Construction on the Drake House is complete. It is a one-and-a-half story, four-room farm house with a loft upstairs. Nathaniel moves in shortly after his 21st birthday.
Isaac Drake dies and in his will frees his slave Cate. The other three slaves, Tom, Tone, and Cesar, are to be freed 10 years after his death.
Tom, Tone, and Cesar are freed.
June 25, 1777
General George Washington holds a Council of War at the Drake House.
June 25-27, 1777
General George Washington meets with scouts and commands his troops from the Drake House. The Battle of Short Hills is fought.
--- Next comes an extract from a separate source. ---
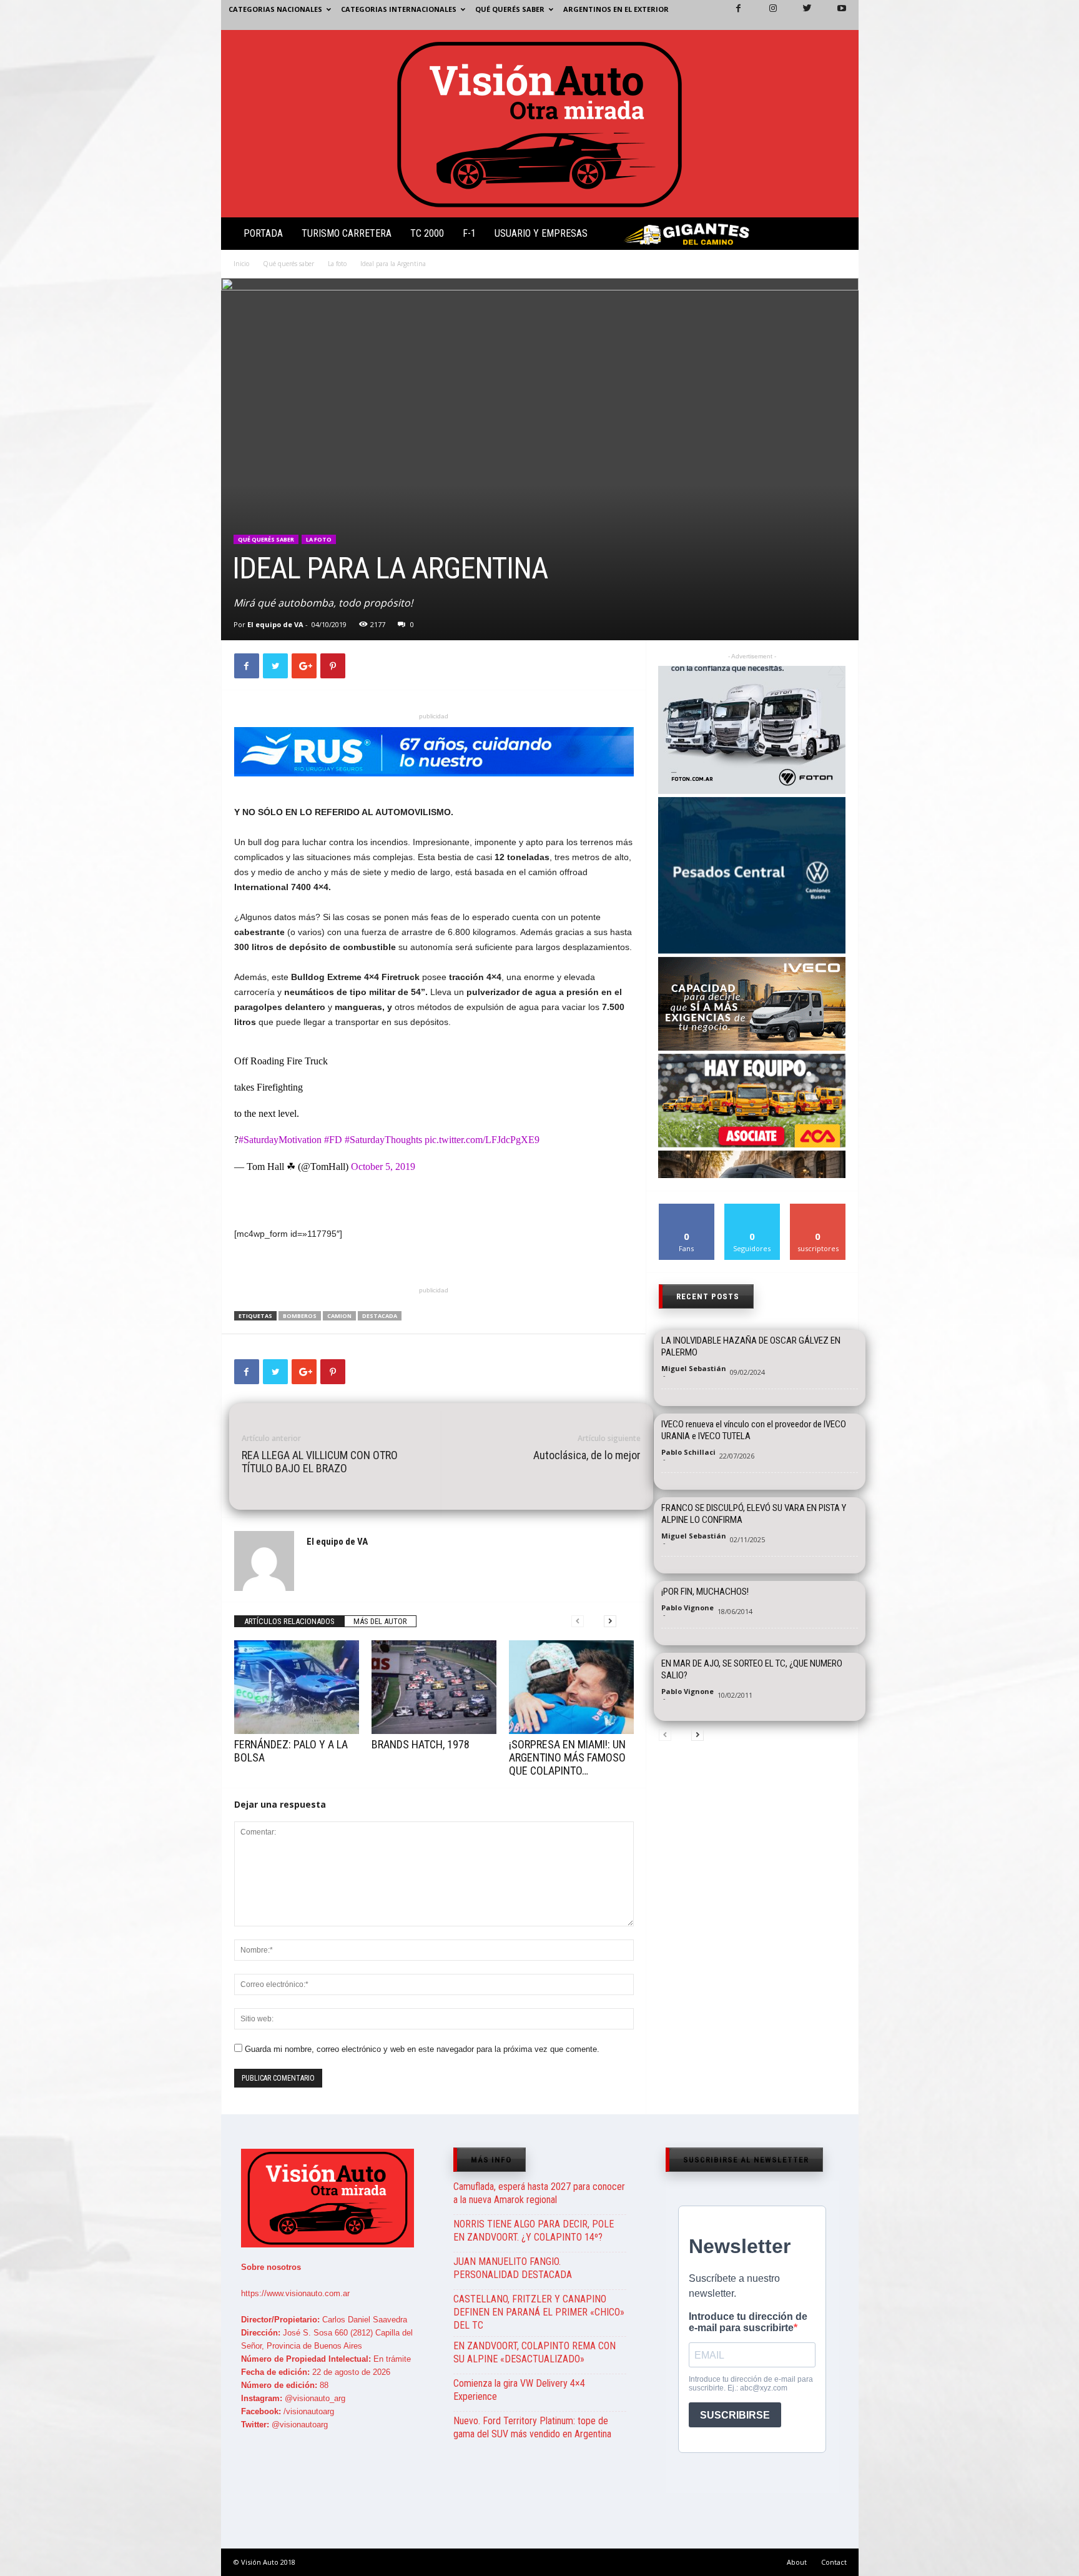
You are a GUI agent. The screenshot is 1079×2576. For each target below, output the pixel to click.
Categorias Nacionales (275, 9)
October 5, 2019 (383, 1166)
Three of the Nathaniel Drake’s sons, Cornelius, Abraham and Isaac, depart from New Jersey with their families and head to the western territory, eventually settling in Mays Lick, Kentucky.
September 22, 1864
Daniel Drake sells the house and 6.41 acres of land to wealthy New York businessman John S. Harberger for $5,000. (Approximately $81,838.85 today)
John S. Harberger begins to modernize the house and adds a new second story with mansard roof and dormers, projecting bays and kitchen stairs and installs the main stairs.
The tower is added and replaces the rear lean-to. The port-cochere entrance and turret tower are added.
April 26, 1917
John S. Harberger’s heirs sell the house to Rosa and Siegmund Frucht. During WWI, it was rumored the house was occupied by a group against the Allied cause, and much seditious literature was found when the house was raided. They were arrested and the house abandoned.
June 24, 1920
The house is bought by Bertram F. Tallamy, who conveys it to the West End Civic Association of Plainfield for $15,000. (Approximately $180,722.89 today)
The first meeting of the Historical Society of Plainfield and North Plainfield is held and the Drake House becomes a museum for the citizens of Plainfield.
The Historical Society of Plainfield is able to start and complete a restoration plan for the house costing approximately $1.2 million.
The Historical Society of Plainfield completes upgrades to security, fire alarm system, and exterior lighting.
The Historical Society of Plainfield receives assistance from the City of Plainfield Shade Tree Commission for exterior landscaping.